WASHINGTON: The US coal industry is pushing back against the energy plan that President Barack Obama revealed last week, saying it unfairly targets mining companies.
Last Tuesday, Obama asked the Environmental Protection Agency to develop carbon pollution standards for existing power plants as part of his plan to combat climate change.
The American Coalition for Clean Coal Electricity said that 15% of its member plants are planning to close because of existing EPA rules and more will follow if the federal government introduces additional policies.
The industry trade group has planned a digital, grassroots, and earned media push that will focus on coal's contributions to the US economy and its reduced environmental footprint through the use of new technology, said Lisa Camooso Miller, VP for media relations at the coalition. It will also concentrate on what its members feel the US government should do to achieve a balanced energy policy.
In coming weeks, the group will conduct sustained media engagement, with its officers and members taking advantage of speaking opportunities. It will also reach out to traditional and nontraditional allies with the goal of more than doubling its followers by the end of the year.
The coalition's outreach will mostly target the Washington DC metro area this month and move outside the Beltway in August. Agency partners JDA Frontline and DCI Group are providing guidance on the initiative, Miller said.
In the six days since Obama unveiled his climate change plan, administration officials have countered claims that the president has launched a “war on coal,” as Sen. Joe Manchin (D-WV) said last week. The strategy would place a number of new regulations on power plants.

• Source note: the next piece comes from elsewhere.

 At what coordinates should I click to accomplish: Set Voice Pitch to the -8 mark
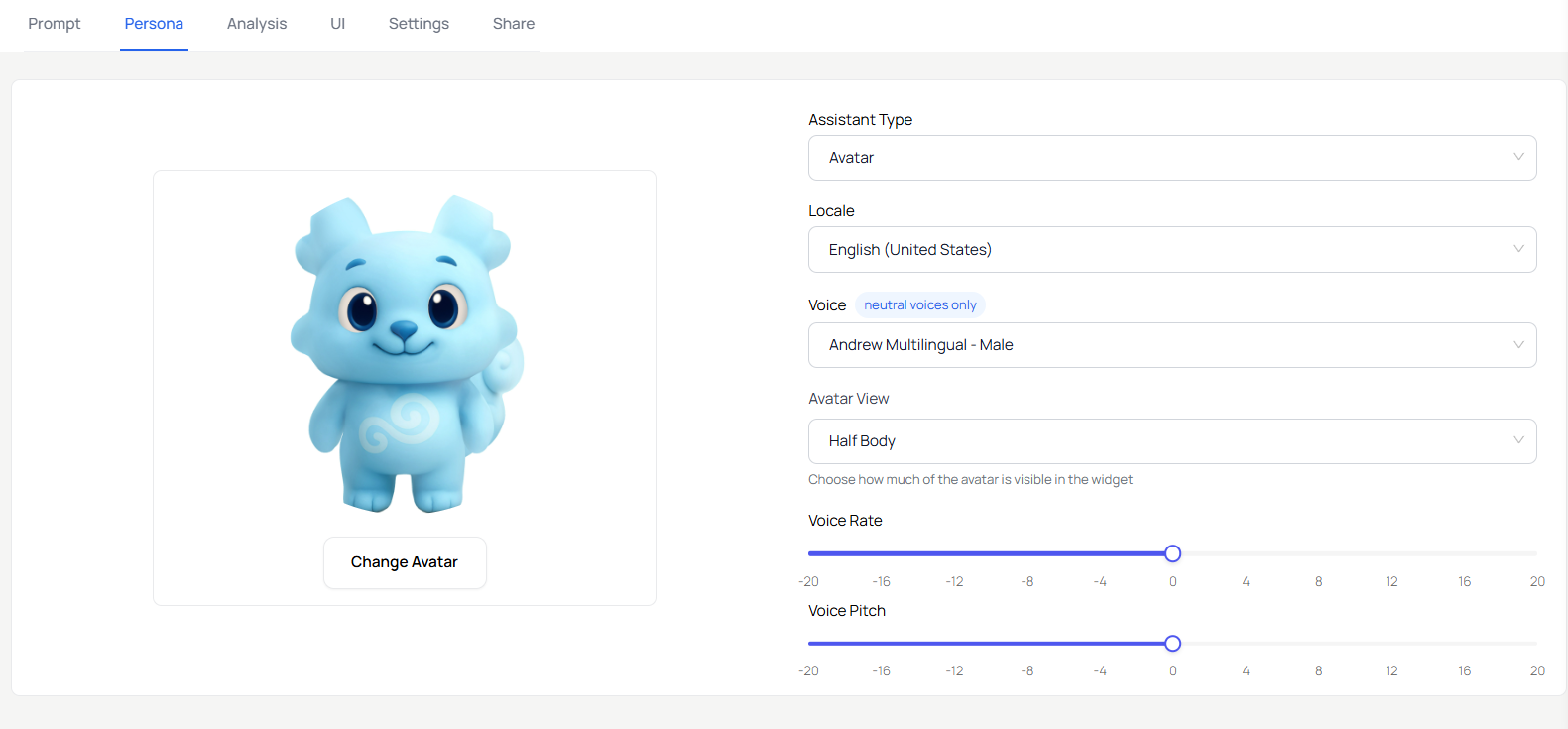tap(1027, 644)
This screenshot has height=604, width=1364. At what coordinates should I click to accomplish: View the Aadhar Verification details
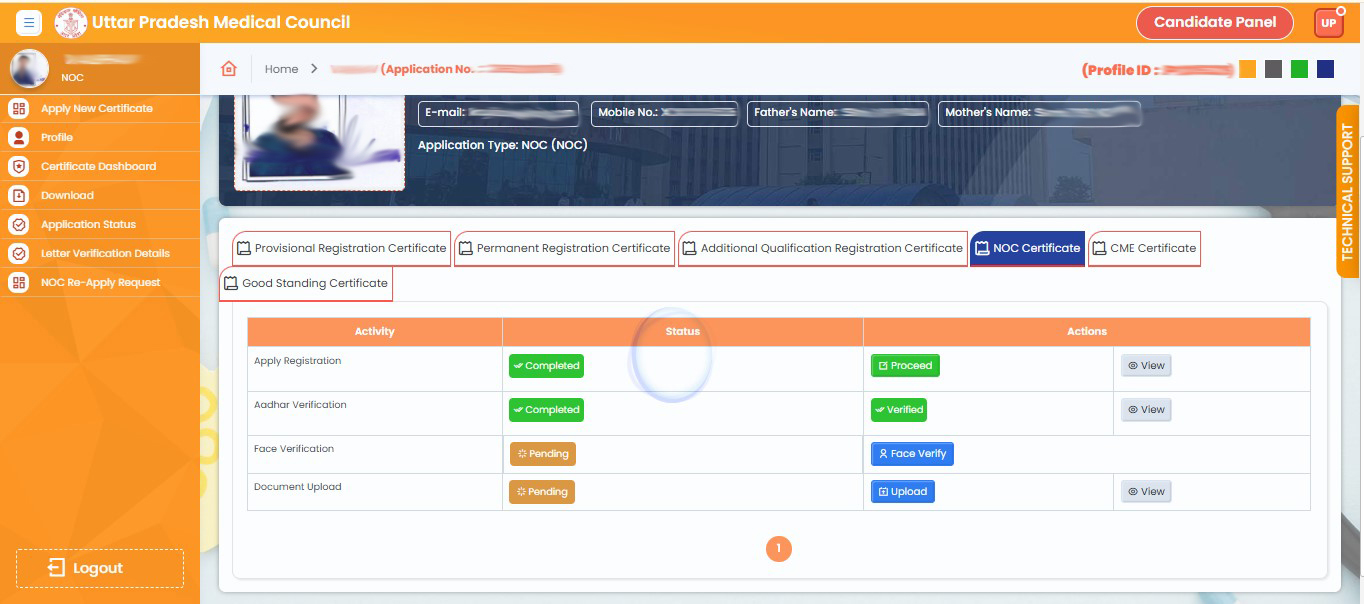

The National Mining Association has also increased its outreach to spread the word about members' concerns through radio spots, social media, traditional media outreach, and grassroots marketing, focusing on states where coal is mined. The organization is using its Count on Coal website to organize grassroots participation and encourage visitors to sign a petition supporting the coal industry and join its email list.
Public affairs shop Weber Merritt is helping the trade group with the campaign.
“The administration ignores economic reality and the impact its policies will have on jobs,” said Luke Popovich, VP of external communications for the group. “Our argument isn't with climate science; it's with the administration's proposals for addressing it.”